Copy every line below that has the word "Support" in it.
━━━ Input data ━━━
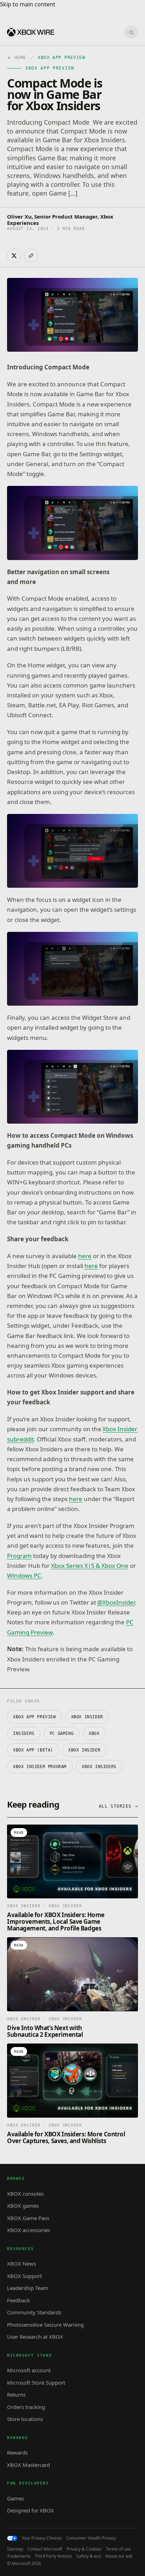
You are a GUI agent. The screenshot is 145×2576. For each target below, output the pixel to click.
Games (15, 2498)
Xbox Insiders (99, 1766)
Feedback (18, 2300)
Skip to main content (27, 4)
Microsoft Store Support (36, 2382)
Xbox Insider (84, 1750)
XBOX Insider (87, 1716)
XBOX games (23, 2205)
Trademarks (19, 2556)
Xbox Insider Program (40, 1766)
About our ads (119, 2556)
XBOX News (21, 2263)
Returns (16, 2394)
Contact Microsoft (44, 2549)
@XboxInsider (116, 1602)
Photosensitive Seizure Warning (45, 2324)
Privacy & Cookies (84, 2549)
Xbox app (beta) (33, 1750)
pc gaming (62, 1733)
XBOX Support (24, 2275)
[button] (72, 523)
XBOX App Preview (34, 1716)
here (85, 1256)
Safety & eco (88, 2556)
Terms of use (118, 2549)
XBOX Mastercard (28, 2464)
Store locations (25, 2418)
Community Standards (34, 2312)
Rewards (17, 2452)
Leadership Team (27, 2287)
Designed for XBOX (30, 2510)
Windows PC (24, 1575)
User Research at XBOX (35, 2336)
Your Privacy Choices (41, 2538)
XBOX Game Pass (28, 2217)
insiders (23, 1733)
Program (19, 1556)
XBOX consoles (25, 2193)
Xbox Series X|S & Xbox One (89, 1565)
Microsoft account (29, 2370)
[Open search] (131, 32)
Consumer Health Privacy (91, 2538)
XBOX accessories (28, 2229)
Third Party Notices (53, 2556)
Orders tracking (26, 2406)
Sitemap (15, 2549)
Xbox (94, 1733)
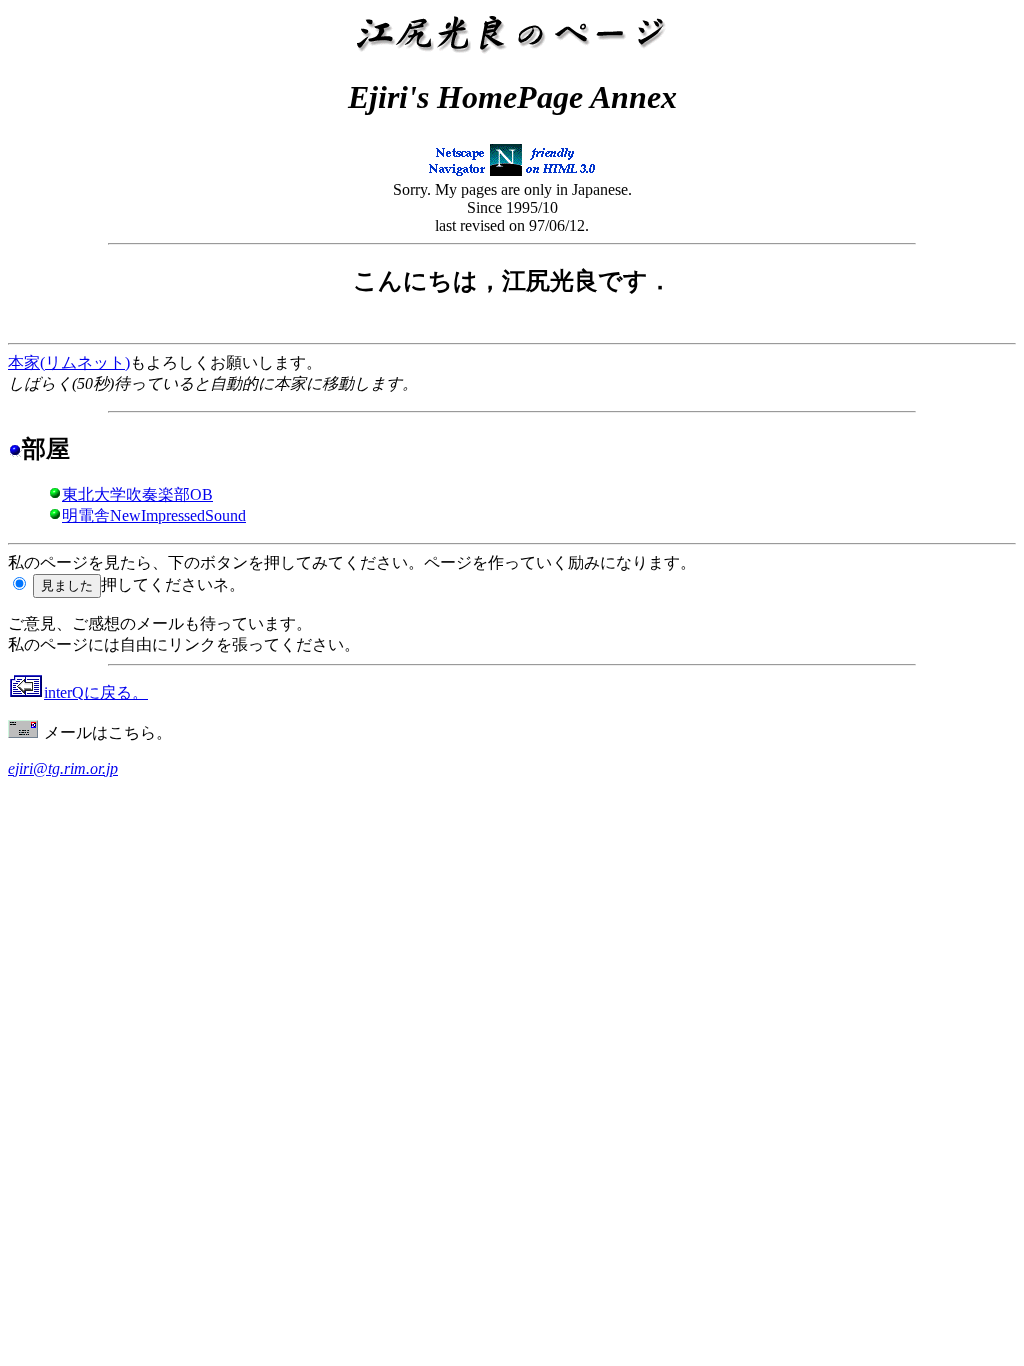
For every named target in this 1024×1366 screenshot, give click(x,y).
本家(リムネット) (69, 362)
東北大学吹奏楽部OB (137, 494)
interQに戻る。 (96, 692)
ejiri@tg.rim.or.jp (63, 768)
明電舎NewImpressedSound (154, 515)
━━━
* [Result of the task]:
Microsoft Store Support (36, 2382)
XBOX Support (24, 2275)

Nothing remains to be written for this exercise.